## [Source document]
#####

# Single-Precision A·X Plus Y (SAXPY)
Part of Basic Linear Algebtra Subroutines (BLAS) Library

$$
z = αx + y
$$
$x,y,z$: vector

$α$: scalar

## 10.1 An explanation is given of what is the difference between cupy and numpy. How does cupy handle data transfers between cpu and gpu?

CuPy is an open-source array library for GPU-accelerated computing with Python. CuPy utilizes CUDA Toolkit libraries including cuBLAS, cuRAND, cuSOLVER, cuSPARSE, cuFFT, cuDNN and NCCL to make full use of the GPU architecture. 

CuPy is a GPU array backend that implements a subset of NumPy interface. NumPy runs on CPU

- data transfers between cpu and gpu:

Moving a device array to the host can be done by `cupy.asnumpy()` as follows:

    x_gpu = cp.array([1, 2, 3])  # create an array in the current device
    x_cpu = cp.asnumpy(x_gpu)  # move the array to the host.

We can also use `cupy.ndarray.get()`:

    x_cpu = x_gpu.get()

## 10.2 Function saxpy that runs on GPU using cupy is provided

In [None]:
!nvcc --version

In [None]:
pip install cupy

In [None]:
import cupy as cp
import numpy as np
import matplotlib.pyplot as plt
import timeit

In [None]:
ALPHA = 10
SIZE = 1e8

In [None]:
def saxpy(a, x, y):
    return (a * x) + y

### Numpy

In [None]:
x = np.random.rand(int(SIZE)).astype(np.float32)
y = np.random.rand(int(SIZE)).astype(np.float32)

In [None]:
time_np = %timeit -o -r 3 -n 100 saxpy(ALPHA, x, y)

### Cupy

In [None]:
saxpy_kernel = cp.ElementwiseKernel(
   'float32 x, float32 y, float32 a',
   'float32 z',
   'z = a * x + y',
   'saxpy_kernel')

In [None]:
x_cp = cp.array(x)
y_cp = cp.array(y)
time_cp = %timeit -o -r 3 -n 100 saxpy(ALPHA, x_cp, y_cp)

#####

## [Records shown]
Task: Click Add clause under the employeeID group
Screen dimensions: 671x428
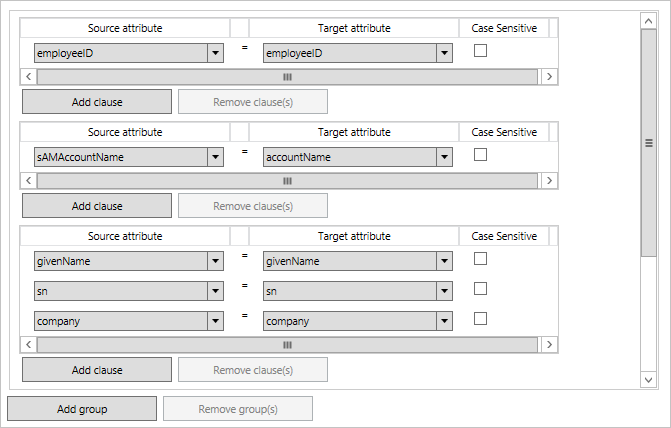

#####

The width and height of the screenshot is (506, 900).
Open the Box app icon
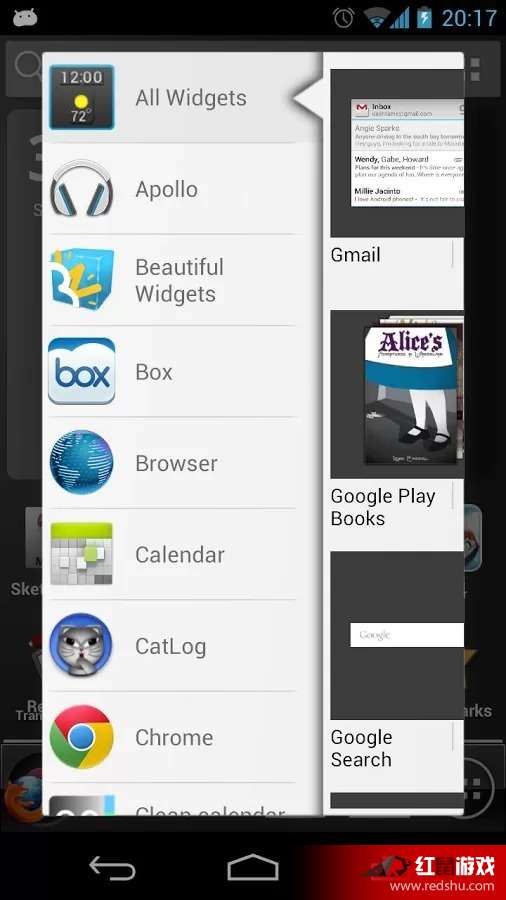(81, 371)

#####

## [Required actions]
[1] Answer these questions from the SAXPY notebook:
(a) Besides `cupy.asnumpy()`, which method moves an array to the host?
(b) What value is assigned to `ALPHA`?
(c) On which processor does NumPy run?
[2] Transcribe the part of the SAXPY notebook starting at "CuPy is an open-source" and ending at "to the host.".
[3] Render this sentence from the SAXPY notebook in Spanish: "CuPy is an open-source array library for GPU-accelerated computing with Python."

## [Per-task answers]
[1]
(a) `cupy.ndarray.get()`
(b) 10
(c) The CPU

[2]
CuPy is an open-source array library for GPU-accelerated computing with Python. CuPy utilizes CUDA Toolkit libraries including cuBLAS, cuRAND, cuSOLVER, cuSPARSE, cuFFT, cuDNN and NCCL to make full use of the GPU architecture. 

CuPy is a GPU array backend that implements a subset of NumPy interface. NumPy runs on CPU

- data transfers between cpu and gpu:

Moving a device array to the host can be done by `cupy.asnumpy()` as follows:

    x_gpu = cp.array([1, 2, 3])  # create an array in the current device
    x_cpu = cp.asnumpy(x_gpu)  # move the array to the host.

[3] CuPy es una biblioteca de arreglos de código abierto para computación acelerada por GPU con Python.